◆ Task requirements
Give back the data below exactly as it was given.

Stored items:
★ ★ ★ ★ ★
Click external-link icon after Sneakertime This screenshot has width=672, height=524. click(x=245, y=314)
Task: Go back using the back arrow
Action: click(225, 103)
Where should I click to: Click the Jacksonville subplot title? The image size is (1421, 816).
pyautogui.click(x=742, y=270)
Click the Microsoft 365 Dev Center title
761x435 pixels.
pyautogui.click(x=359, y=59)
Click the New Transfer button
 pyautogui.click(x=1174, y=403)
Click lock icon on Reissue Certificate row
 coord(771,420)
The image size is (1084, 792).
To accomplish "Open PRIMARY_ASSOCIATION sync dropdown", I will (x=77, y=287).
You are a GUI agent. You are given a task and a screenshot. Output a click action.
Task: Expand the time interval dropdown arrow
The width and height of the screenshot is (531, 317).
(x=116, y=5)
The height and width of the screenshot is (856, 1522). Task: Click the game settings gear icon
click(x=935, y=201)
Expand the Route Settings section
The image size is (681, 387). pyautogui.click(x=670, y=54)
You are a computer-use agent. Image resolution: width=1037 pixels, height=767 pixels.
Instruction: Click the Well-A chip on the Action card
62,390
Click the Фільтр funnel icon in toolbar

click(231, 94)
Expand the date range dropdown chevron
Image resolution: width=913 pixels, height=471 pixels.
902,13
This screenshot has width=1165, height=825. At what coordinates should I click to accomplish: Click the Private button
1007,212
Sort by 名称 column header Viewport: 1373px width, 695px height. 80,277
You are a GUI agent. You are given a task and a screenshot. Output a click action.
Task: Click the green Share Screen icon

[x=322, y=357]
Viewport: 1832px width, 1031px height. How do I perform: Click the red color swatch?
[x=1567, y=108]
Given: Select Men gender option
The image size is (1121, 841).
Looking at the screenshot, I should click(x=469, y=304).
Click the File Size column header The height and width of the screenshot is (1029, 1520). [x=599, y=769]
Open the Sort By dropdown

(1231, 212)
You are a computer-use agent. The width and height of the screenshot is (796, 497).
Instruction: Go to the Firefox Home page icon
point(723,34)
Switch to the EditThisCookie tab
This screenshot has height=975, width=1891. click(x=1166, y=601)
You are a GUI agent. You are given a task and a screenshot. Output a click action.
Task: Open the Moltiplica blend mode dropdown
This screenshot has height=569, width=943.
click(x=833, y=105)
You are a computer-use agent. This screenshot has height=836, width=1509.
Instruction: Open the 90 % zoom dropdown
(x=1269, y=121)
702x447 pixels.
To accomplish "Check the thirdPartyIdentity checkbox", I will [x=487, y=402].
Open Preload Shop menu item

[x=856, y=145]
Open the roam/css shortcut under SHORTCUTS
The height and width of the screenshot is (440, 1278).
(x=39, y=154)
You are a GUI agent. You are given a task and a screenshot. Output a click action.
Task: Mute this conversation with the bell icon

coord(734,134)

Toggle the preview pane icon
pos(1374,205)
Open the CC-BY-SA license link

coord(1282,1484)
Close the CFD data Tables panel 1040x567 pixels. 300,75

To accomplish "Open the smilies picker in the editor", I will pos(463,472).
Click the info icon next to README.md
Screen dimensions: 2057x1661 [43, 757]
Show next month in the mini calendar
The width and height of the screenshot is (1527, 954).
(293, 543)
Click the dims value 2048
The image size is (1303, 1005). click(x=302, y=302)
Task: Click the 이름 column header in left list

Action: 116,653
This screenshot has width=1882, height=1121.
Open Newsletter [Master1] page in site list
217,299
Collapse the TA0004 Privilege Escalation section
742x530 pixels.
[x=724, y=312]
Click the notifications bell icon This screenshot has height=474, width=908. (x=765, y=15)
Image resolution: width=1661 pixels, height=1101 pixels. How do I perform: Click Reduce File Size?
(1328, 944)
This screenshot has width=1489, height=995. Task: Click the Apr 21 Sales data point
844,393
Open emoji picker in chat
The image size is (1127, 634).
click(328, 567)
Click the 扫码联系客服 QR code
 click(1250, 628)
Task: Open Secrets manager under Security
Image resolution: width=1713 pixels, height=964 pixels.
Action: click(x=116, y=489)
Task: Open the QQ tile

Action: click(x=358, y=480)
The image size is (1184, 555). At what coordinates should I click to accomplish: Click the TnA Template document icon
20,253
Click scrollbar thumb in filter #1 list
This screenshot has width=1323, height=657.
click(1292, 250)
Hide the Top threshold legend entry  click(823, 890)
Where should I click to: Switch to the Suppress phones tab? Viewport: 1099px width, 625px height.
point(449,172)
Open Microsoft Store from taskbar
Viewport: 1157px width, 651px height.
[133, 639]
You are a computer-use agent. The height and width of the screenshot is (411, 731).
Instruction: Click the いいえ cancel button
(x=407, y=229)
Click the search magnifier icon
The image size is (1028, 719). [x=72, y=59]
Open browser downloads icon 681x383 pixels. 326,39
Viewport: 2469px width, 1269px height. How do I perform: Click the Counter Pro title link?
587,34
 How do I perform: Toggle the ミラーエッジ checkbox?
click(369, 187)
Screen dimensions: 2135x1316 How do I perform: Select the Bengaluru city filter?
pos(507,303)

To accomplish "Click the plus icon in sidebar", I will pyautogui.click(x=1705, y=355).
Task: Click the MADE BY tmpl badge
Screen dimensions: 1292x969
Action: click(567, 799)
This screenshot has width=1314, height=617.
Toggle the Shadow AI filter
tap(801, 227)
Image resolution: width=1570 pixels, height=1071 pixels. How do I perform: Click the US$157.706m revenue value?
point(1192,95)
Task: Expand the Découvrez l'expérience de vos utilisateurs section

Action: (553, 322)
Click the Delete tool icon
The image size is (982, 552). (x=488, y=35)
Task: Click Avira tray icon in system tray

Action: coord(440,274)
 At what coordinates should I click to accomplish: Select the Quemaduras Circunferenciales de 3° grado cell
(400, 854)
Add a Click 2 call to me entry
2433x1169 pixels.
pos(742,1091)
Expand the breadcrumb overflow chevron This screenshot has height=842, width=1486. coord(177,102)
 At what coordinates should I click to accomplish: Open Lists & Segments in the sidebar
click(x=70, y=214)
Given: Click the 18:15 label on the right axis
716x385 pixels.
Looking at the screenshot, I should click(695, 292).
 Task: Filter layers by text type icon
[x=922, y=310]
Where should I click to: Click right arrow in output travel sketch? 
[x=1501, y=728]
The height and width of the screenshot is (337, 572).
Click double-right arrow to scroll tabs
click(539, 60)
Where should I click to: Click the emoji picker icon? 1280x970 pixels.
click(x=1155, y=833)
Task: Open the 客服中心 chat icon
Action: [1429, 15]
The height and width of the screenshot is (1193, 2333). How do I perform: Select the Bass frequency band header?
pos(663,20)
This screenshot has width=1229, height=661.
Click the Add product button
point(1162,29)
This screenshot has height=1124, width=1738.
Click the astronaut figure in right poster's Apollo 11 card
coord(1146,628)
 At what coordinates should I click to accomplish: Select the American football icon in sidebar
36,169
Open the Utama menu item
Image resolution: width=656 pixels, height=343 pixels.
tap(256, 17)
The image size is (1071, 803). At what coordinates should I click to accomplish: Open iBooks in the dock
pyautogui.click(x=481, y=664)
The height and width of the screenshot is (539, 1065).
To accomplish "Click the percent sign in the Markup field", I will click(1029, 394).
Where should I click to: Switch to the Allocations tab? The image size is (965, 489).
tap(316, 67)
★ ★ ★ ★ ★
◆ Finished task
Click external-link icon after Sneakertime This screenshot has width=672, height=524. click(x=245, y=314)
Task: Go back using the back arrow
Action: click(225, 103)
Where should I click to: Click the Jacksonville subplot title? The image size is (1421, 816).
pyautogui.click(x=742, y=270)
Click the Microsoft 365 Dev Center title
761x435 pixels.
pyautogui.click(x=359, y=59)
Click the New Transfer button
 pyautogui.click(x=1174, y=403)
Click lock icon on Reissue Certificate row
 coord(771,420)
The image size is (1084, 792).
To accomplish "Open PRIMARY_ASSOCIATION sync dropdown", I will (x=77, y=287).
You are a GUI agent. You are given a task and a screenshot. Output a click action.
Task: Expand the time interval dropdown arrow
The width and height of the screenshot is (531, 317).
(x=116, y=5)
The height and width of the screenshot is (856, 1522). Task: Click the game settings gear icon
click(x=935, y=201)
Expand the Route Settings section
The image size is (681, 387). pyautogui.click(x=670, y=54)
You are a computer-use agent. Image resolution: width=1037 pixels, height=767 pixels.
Instruction: Click the Well-A chip on the Action card
62,390
Click the Фільтр funnel icon in toolbar

click(231, 94)
Expand the date range dropdown chevron
Image resolution: width=913 pixels, height=471 pixels.
902,13
This screenshot has width=1165, height=825. At what coordinates should I click to accomplish: Click the Private button
1007,212
Sort by 名称 column header Viewport: 1373px width, 695px height. 80,277
You are a GUI agent. You are given a task and a screenshot. Output a click action.
Task: Click the green Share Screen icon

[x=322, y=357]
Viewport: 1832px width, 1031px height. How do I perform: Click the red color swatch?
[x=1567, y=108]
Given: Select Men gender option
The image size is (1121, 841).
Looking at the screenshot, I should click(x=469, y=304).
Click the File Size column header The height and width of the screenshot is (1029, 1520). [x=599, y=769]
Open the Sort By dropdown

(1231, 212)
You are a computer-use agent. The width and height of the screenshot is (796, 497).
Instruction: Go to the Firefox Home page icon
point(723,34)
Switch to the EditThisCookie tab
This screenshot has height=975, width=1891. click(x=1166, y=601)
You are a GUI agent. You are given a task and a screenshot. Output a click action.
Task: Open the Moltiplica blend mode dropdown
This screenshot has height=569, width=943.
click(x=833, y=105)
You are a computer-use agent. This screenshot has height=836, width=1509.
Instruction: Open the 90 % zoom dropdown
(x=1269, y=121)
702x447 pixels.
To accomplish "Check the thirdPartyIdentity checkbox", I will [x=487, y=402].
Open Preload Shop menu item

[x=856, y=145]
Open the roam/css shortcut under SHORTCUTS
The height and width of the screenshot is (440, 1278).
(x=39, y=154)
You are a GUI agent. You are given a task and a screenshot. Output a click action.
Task: Mute this conversation with the bell icon

coord(734,134)

Toggle the preview pane icon
pos(1374,205)
Open the CC-BY-SA license link

coord(1282,1484)
Close the CFD data Tables panel 1040x567 pixels. 300,75

To accomplish "Open the smilies picker in the editor", I will pos(463,472).
Click the info icon next to README.md
Screen dimensions: 2057x1661 [43, 757]
Show next month in the mini calendar
The width and height of the screenshot is (1527, 954).
(293, 543)
Click the dims value 2048
The image size is (1303, 1005). click(x=302, y=302)
Task: Click the 이름 column header in left list

Action: 116,653
This screenshot has width=1882, height=1121.
Open Newsletter [Master1] page in site list
217,299
Collapse the TA0004 Privilege Escalation section
742x530 pixels.
[x=724, y=312]
Click the notifications bell icon This screenshot has height=474, width=908. (x=765, y=15)
Image resolution: width=1661 pixels, height=1101 pixels. How do I perform: Click Reduce File Size?
(1328, 944)
This screenshot has width=1489, height=995. Task: Click the Apr 21 Sales data point
844,393
Open emoji picker in chat
The image size is (1127, 634).
click(328, 567)
Click the 扫码联系客服 QR code
 click(1250, 628)
Task: Open Secrets manager under Security
Image resolution: width=1713 pixels, height=964 pixels.
Action: click(x=116, y=489)
Task: Open the QQ tile

Action: click(x=358, y=480)
The image size is (1184, 555). At what coordinates should I click to accomplish: Click the TnA Template document icon
20,253
Click scrollbar thumb in filter #1 list
This screenshot has width=1323, height=657.
click(1292, 250)
Hide the Top threshold legend entry  click(823, 890)
Where should I click to: Switch to the Suppress phones tab? Viewport: 1099px width, 625px height.
point(449,172)
Open Microsoft Store from taskbar
Viewport: 1157px width, 651px height.
[133, 639]
You are a computer-use agent. The height and width of the screenshot is (411, 731).
Instruction: Click the いいえ cancel button
(x=407, y=229)
Click the search magnifier icon
The image size is (1028, 719). [x=72, y=59]
Open browser downloads icon 681x383 pixels. 326,39
Viewport: 2469px width, 1269px height. How do I perform: Click the Counter Pro title link?
587,34
 How do I perform: Toggle the ミラーエッジ checkbox?
click(369, 187)
Screen dimensions: 2135x1316 How do I perform: Select the Bengaluru city filter?
pos(507,303)

To accomplish "Click the plus icon in sidebar", I will pyautogui.click(x=1705, y=355).
Task: Click the MADE BY tmpl badge
Screen dimensions: 1292x969
Action: click(567, 799)
This screenshot has width=1314, height=617.
Toggle the Shadow AI filter
tap(801, 227)
Image resolution: width=1570 pixels, height=1071 pixels. How do I perform: Click the US$157.706m revenue value?
point(1192,95)
Task: Expand the Découvrez l'expérience de vos utilisateurs section

Action: (553, 322)
Click the Delete tool icon
The image size is (982, 552). (x=488, y=35)
Task: Click Avira tray icon in system tray

Action: coord(440,274)
 At what coordinates should I click to accomplish: Select the Quemaduras Circunferenciales de 3° grado cell
(400, 854)
Add a Click 2 call to me entry
2433x1169 pixels.
pos(742,1091)
Expand the breadcrumb overflow chevron This screenshot has height=842, width=1486. coord(177,102)
 At what coordinates should I click to accomplish: Open Lists & Segments in the sidebar
click(x=70, y=214)
Given: Click the 18:15 label on the right axis
716x385 pixels.
Looking at the screenshot, I should click(695, 292).
 Task: Filter layers by text type icon
[x=922, y=310]
Where should I click to: Click right arrow in output travel sketch? 
[x=1501, y=728]
The height and width of the screenshot is (337, 572).
Click double-right arrow to scroll tabs
click(539, 60)
Where should I click to: Click the emoji picker icon? 1280x970 pixels.
click(x=1155, y=833)
Task: Open the 客服中心 chat icon
Action: [1429, 15]
The height and width of the screenshot is (1193, 2333). How do I perform: Select the Bass frequency band header?
pos(663,20)
This screenshot has width=1229, height=661.
Click the Add product button
point(1162,29)
This screenshot has height=1124, width=1738.
Click the astronaut figure in right poster's Apollo 11 card
coord(1146,628)
 At what coordinates should I click to accomplish: Select the American football icon in sidebar
36,169
Open the Utama menu item
Image resolution: width=656 pixels, height=343 pixels.
tap(256, 17)
The image size is (1071, 803). At what coordinates should I click to accomplish: Open iBooks in the dock
pyautogui.click(x=481, y=664)
The height and width of the screenshot is (539, 1065).
To accomplish "Click the percent sign in the Markup field", I will click(1029, 394).
Where should I click to: Switch to the Allocations tab? The image size is (965, 489).
tap(316, 67)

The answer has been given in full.